### What to do:
Restate each of the lines given below, word for word.

-------------------------

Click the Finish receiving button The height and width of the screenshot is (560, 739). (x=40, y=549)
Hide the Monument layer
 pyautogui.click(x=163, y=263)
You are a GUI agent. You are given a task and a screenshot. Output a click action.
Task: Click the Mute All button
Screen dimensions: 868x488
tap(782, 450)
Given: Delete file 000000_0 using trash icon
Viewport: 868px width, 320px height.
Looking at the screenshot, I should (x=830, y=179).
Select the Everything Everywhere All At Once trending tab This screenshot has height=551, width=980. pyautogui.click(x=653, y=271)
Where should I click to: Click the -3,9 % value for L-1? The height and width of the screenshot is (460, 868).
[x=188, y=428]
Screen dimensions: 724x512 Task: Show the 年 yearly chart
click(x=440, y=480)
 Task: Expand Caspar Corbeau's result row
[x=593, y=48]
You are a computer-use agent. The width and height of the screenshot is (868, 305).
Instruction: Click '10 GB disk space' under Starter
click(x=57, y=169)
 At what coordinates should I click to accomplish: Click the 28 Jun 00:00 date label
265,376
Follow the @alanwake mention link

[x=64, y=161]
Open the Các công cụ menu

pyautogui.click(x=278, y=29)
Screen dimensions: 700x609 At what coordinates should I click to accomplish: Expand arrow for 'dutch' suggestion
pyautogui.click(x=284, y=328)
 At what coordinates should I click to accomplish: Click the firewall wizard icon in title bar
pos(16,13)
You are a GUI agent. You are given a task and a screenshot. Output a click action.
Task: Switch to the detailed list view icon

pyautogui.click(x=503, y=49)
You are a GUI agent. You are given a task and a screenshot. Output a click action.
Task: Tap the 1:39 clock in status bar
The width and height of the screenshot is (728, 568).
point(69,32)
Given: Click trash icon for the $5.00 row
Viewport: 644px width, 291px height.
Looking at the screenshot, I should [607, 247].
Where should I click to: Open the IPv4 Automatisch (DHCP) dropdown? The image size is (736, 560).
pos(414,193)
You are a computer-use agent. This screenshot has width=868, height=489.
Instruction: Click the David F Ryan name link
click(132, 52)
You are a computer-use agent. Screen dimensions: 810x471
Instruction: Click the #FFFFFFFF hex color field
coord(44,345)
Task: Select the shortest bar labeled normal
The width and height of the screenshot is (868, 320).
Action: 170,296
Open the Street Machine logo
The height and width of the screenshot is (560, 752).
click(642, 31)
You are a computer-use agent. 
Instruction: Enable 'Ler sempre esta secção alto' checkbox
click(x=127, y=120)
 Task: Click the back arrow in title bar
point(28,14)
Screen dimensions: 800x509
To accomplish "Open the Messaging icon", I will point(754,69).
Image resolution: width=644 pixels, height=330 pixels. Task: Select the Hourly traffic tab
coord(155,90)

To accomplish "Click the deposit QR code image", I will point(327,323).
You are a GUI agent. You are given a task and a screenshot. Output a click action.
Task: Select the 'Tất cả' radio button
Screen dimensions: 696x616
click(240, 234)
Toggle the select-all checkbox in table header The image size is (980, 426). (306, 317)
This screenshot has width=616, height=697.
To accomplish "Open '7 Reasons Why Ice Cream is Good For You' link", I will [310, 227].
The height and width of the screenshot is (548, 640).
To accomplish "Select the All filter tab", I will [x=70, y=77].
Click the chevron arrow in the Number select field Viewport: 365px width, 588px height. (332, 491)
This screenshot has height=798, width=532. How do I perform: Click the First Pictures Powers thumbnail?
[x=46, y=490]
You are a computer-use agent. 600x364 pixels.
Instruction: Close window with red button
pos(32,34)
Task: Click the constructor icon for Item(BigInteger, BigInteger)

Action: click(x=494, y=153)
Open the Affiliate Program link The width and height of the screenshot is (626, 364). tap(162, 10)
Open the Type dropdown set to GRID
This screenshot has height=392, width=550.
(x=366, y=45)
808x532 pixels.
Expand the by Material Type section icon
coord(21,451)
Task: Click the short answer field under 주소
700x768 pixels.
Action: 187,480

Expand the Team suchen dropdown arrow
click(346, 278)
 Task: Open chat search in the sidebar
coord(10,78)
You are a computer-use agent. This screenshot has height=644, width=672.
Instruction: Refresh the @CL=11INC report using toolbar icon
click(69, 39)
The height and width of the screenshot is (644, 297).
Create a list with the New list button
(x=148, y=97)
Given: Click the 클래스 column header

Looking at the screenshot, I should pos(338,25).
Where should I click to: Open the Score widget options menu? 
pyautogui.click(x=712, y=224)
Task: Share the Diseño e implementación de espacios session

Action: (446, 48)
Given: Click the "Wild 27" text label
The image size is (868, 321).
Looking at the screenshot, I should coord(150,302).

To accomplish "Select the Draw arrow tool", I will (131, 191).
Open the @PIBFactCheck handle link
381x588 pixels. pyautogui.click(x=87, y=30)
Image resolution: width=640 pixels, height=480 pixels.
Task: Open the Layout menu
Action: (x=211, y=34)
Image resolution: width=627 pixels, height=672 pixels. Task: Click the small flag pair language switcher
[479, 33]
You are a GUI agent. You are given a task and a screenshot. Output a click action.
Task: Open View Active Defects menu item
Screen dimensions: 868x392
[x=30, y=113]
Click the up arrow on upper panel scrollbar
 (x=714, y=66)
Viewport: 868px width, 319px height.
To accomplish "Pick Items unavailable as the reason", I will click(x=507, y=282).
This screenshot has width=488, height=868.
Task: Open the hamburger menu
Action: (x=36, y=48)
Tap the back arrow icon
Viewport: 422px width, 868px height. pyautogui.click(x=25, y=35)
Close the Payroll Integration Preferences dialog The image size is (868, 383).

-------------------------

### Exercise solution:
Click the Finish receiving button The height and width of the screenshot is (560, 739). (x=40, y=549)
Hide the Monument layer
 pyautogui.click(x=163, y=263)
You are a GUI agent. You are given a task and a screenshot. Output a click action.
Task: Click the Mute All button
Screen dimensions: 868x488
tap(782, 450)
Given: Delete file 000000_0 using trash icon
Viewport: 868px width, 320px height.
Looking at the screenshot, I should (x=830, y=179).
Select the Everything Everywhere All At Once trending tab This screenshot has height=551, width=980. pyautogui.click(x=653, y=271)
Where should I click to: Click the -3,9 % value for L-1? The height and width of the screenshot is (460, 868).
[x=188, y=428]
Screen dimensions: 724x512 Task: Show the 年 yearly chart
click(x=440, y=480)
 Task: Expand Caspar Corbeau's result row
[x=593, y=48]
You are a computer-use agent. The width and height of the screenshot is (868, 305).
Instruction: Click '10 GB disk space' under Starter
click(x=57, y=169)
 At what coordinates should I click to accomplish: Click the 28 Jun 00:00 date label
265,376
Follow the @alanwake mention link

[x=64, y=161]
Open the Các công cụ menu

pyautogui.click(x=278, y=29)
Screen dimensions: 700x609 At what coordinates should I click to accomplish: Expand arrow for 'dutch' suggestion
pyautogui.click(x=284, y=328)
 At what coordinates should I click to accomplish: Click the firewall wizard icon in title bar
pos(16,13)
You are a GUI agent. You are given a task and a screenshot. Output a click action.
Task: Switch to the detailed list view icon

pyautogui.click(x=503, y=49)
You are a GUI agent. You are given a task and a screenshot. Output a click action.
Task: Tap the 1:39 clock in status bar
The width and height of the screenshot is (728, 568).
point(69,32)
Given: Click trash icon for the $5.00 row
Viewport: 644px width, 291px height.
Looking at the screenshot, I should [607, 247].
Where should I click to: Open the IPv4 Automatisch (DHCP) dropdown? The image size is (736, 560).
pos(414,193)
You are a computer-use agent. This screenshot has width=868, height=489.
Instruction: Click the David F Ryan name link
click(132, 52)
You are a computer-use agent. Screen dimensions: 810x471
Instruction: Click the #FFFFFFFF hex color field
coord(44,345)
Task: Select the shortest bar labeled normal
The width and height of the screenshot is (868, 320).
Action: 170,296
Open the Street Machine logo
The height and width of the screenshot is (560, 752).
click(642, 31)
You are a computer-use agent. 
Instruction: Enable 'Ler sempre esta secção alto' checkbox
click(x=127, y=120)
 Task: Click the back arrow in title bar
point(28,14)
Screen dimensions: 800x509
To accomplish "Open the Messaging icon", I will point(754,69).
Image resolution: width=644 pixels, height=330 pixels. Task: Select the Hourly traffic tab
coord(155,90)

To accomplish "Click the deposit QR code image", I will point(327,323).
You are a GUI agent. You are given a task and a screenshot. Output a click action.
Task: Select the 'Tất cả' radio button
Screen dimensions: 696x616
click(240, 234)
Toggle the select-all checkbox in table header The image size is (980, 426). (306, 317)
This screenshot has width=616, height=697.
To accomplish "Open '7 Reasons Why Ice Cream is Good For You' link", I will [310, 227].
The height and width of the screenshot is (548, 640).
To accomplish "Select the All filter tab", I will [x=70, y=77].
Click the chevron arrow in the Number select field Viewport: 365px width, 588px height. (332, 491)
This screenshot has height=798, width=532. How do I perform: Click the First Pictures Powers thumbnail?
[x=46, y=490]
You are a computer-use agent. 600x364 pixels.
Instruction: Close window with red button
pos(32,34)
Task: Click the constructor icon for Item(BigInteger, BigInteger)

Action: click(x=494, y=153)
Open the Affiliate Program link The width and height of the screenshot is (626, 364). tap(162, 10)
Open the Type dropdown set to GRID
This screenshot has height=392, width=550.
(x=366, y=45)
808x532 pixels.
Expand the by Material Type section icon
coord(21,451)
Task: Click the short answer field under 주소
700x768 pixels.
Action: 187,480

Expand the Team suchen dropdown arrow
click(346, 278)
 Task: Open chat search in the sidebar
coord(10,78)
You are a computer-use agent. This screenshot has height=644, width=672.
Instruction: Refresh the @CL=11INC report using toolbar icon
click(69, 39)
The height and width of the screenshot is (644, 297).
Create a list with the New list button
(x=148, y=97)
Given: Click the 클래스 column header

Looking at the screenshot, I should pos(338,25).
Where should I click to: Open the Score widget options menu? 
pyautogui.click(x=712, y=224)
Task: Share the Diseño e implementación de espacios session

Action: (446, 48)
Given: Click the "Wild 27" text label
The image size is (868, 321).
Looking at the screenshot, I should coord(150,302).

To accomplish "Select the Draw arrow tool", I will (131, 191).
Open the @PIBFactCheck handle link
381x588 pixels. pyautogui.click(x=87, y=30)
Image resolution: width=640 pixels, height=480 pixels.
Task: Open the Layout menu
Action: (x=211, y=34)
Image resolution: width=627 pixels, height=672 pixels. Task: Click the small flag pair language switcher
[479, 33]
You are a GUI agent. You are given a task and a screenshot. Output a click action.
Task: Open View Active Defects menu item
Screen dimensions: 868x392
[x=30, y=113]
Click the up arrow on upper panel scrollbar
 (x=714, y=66)
Viewport: 868px width, 319px height.
To accomplish "Pick Items unavailable as the reason", I will click(x=507, y=282).
This screenshot has width=488, height=868.
Task: Open the hamburger menu
Action: (x=36, y=48)
Tap the back arrow icon
Viewport: 422px width, 868px height. pyautogui.click(x=25, y=35)
Close the Payroll Integration Preferences dialog The image size is (868, 383).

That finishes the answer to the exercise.